** Begin RAW DATA **
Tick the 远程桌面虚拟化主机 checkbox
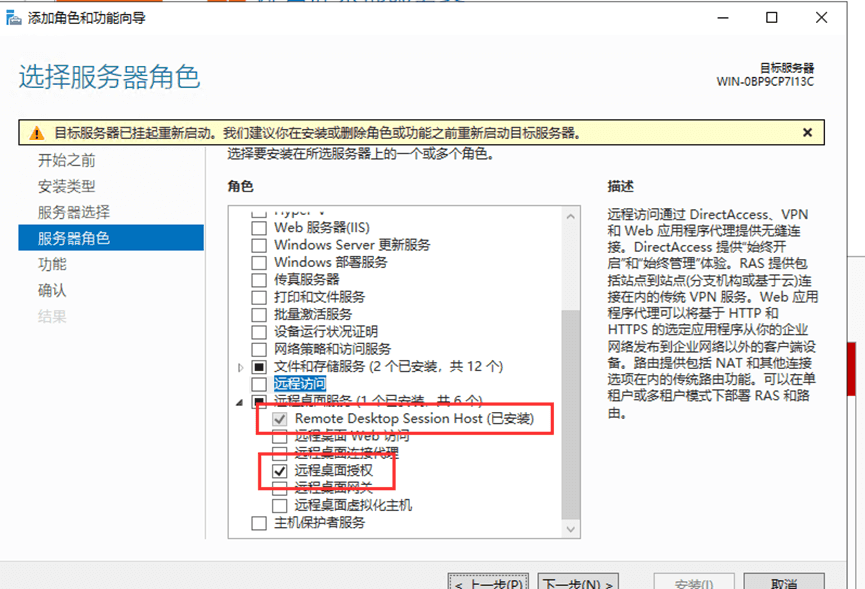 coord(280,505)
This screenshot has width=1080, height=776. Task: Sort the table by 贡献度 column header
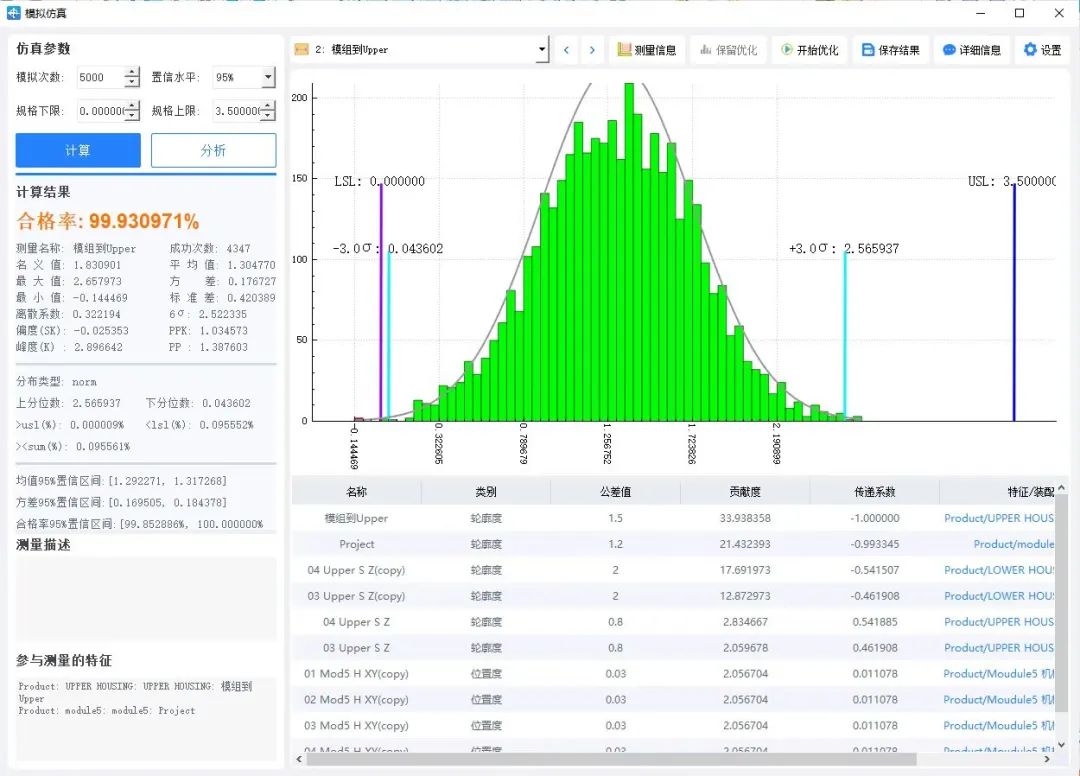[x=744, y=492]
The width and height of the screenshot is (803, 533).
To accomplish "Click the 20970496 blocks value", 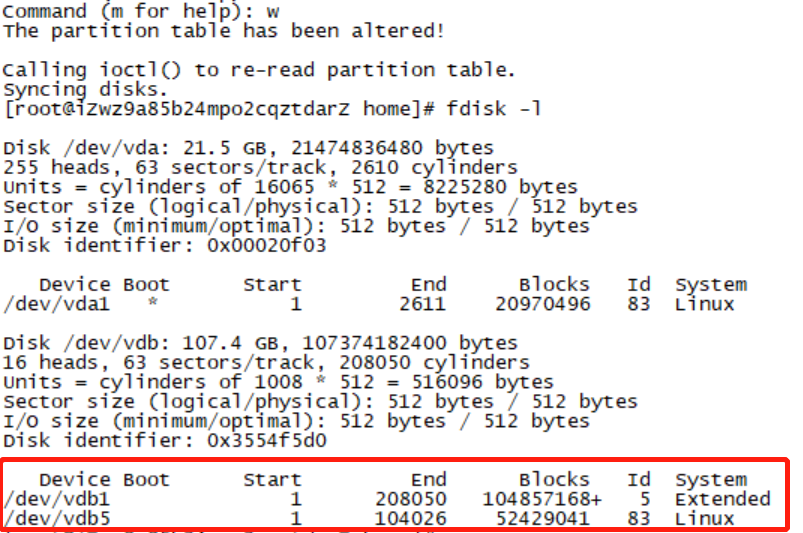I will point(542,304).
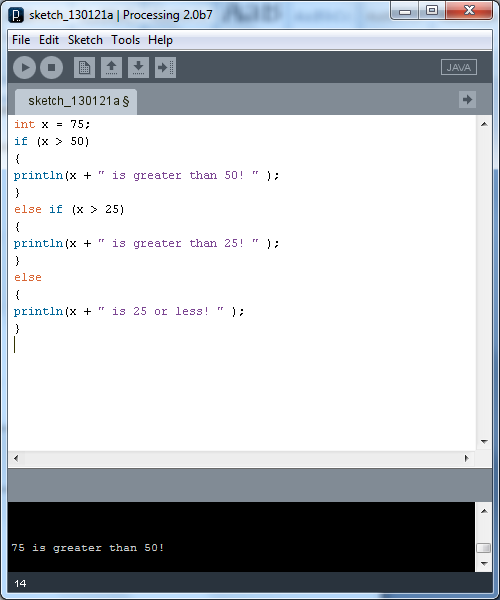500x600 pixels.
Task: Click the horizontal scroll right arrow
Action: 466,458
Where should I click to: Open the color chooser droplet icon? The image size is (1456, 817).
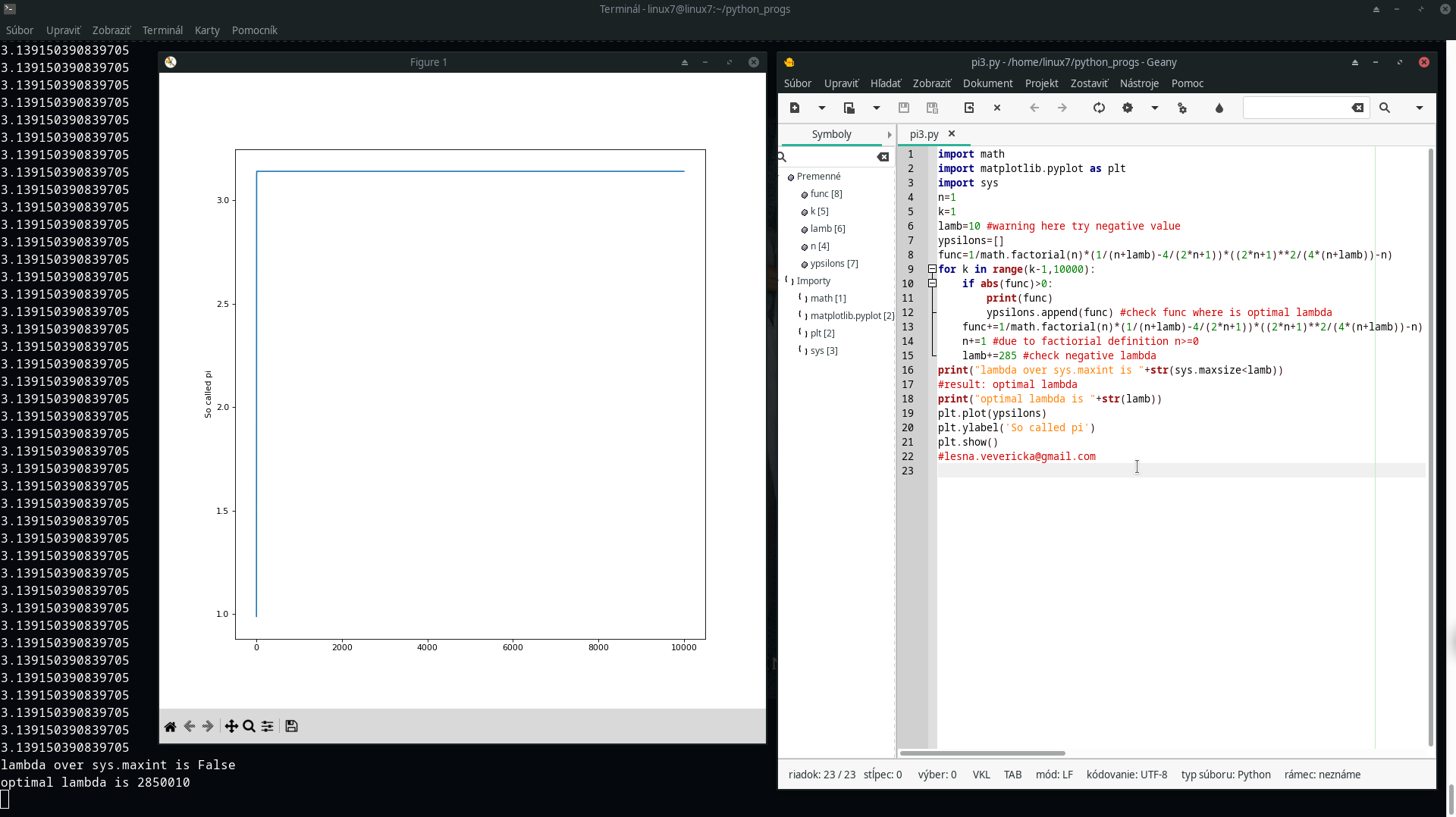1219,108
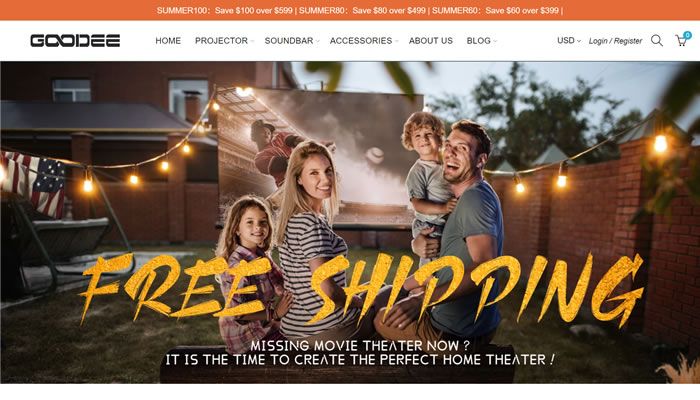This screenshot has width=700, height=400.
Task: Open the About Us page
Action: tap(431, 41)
** End RAW DATA **
## STATED EXERCISE
Print the lines that run from the one containing "Where should I" through the last line above, both ends included, and omit the pictures from your answer.

## TASK RESULT
Where should I click to: Open the color chooser droplet icon? The image size is (1456, 817).
1219,108
This screenshot has width=700, height=400.
Task: Open the About Us page
Action: tap(431, 41)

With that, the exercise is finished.